28 lutego wyjątkowa noc. Kolejne takie zjawisko w 2161 roku

Anna Czowalla

Aktualizacja

Nad Polską szykuje się prawdziwa uczta dla miłośników astronomii. To niezwykle rzadki układ planet. W piątek wieczorem po zachodzie Słońca na niebie pojawi się siedem planet, które ustawią się w jednym sektorze nieba. O której godzinie 28 lutego można będzie zacząć obserwację parady planet i w którym kierunku należy patrzeć?

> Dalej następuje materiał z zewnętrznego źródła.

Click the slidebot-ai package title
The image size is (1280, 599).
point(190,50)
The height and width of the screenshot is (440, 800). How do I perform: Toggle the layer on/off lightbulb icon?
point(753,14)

Parada planet. Zbliża się niezwykłe zjawisko na niebie.
Parada planet. Zbliża się niezwykłe zjawisko na niebie.123RF/PICSEL

Co to jest parada planet?

Parada planet to zjawisko, w którym kilka planet jest widocznych w jednym sektorze nieba z perspektywy Ziemi, często po jednej stronie Słońca. Z naukowego punktu widzenia nie oznacza to, że planety układają się w idealnie prostą linię – ich orbity są lekko nachylone względem płaszczyzny ekliptyki, czyli umownej płaszczyzny opartej na orbicie Ziemi wokół Słońca. Z tego powodu w przestrzeni trójwymiarowej ich położenie nie jest perfekcyjnie wyrównane, ale z naszej, ziemskiej perspektywy mogą wydawać się skupione w wąskim obszarze nieba.

Ta „parada” to przede wszystkim wizualny fenomen, wynikający z obserwacji planet poruszających się wzdłuż ekliptyki – drogi, po której Słońce zdaje się przemieszczać na tle gwiazd. W dużym polu widzenia ekliptyka może przybierać kształt łagodnej krzywej, jednak w małej skali, gdy skupimy się na fragmencie nieba, może przypominać linię prostą. Dzięki temu planety wyglądają, jakby ustawiały się w jednej linii.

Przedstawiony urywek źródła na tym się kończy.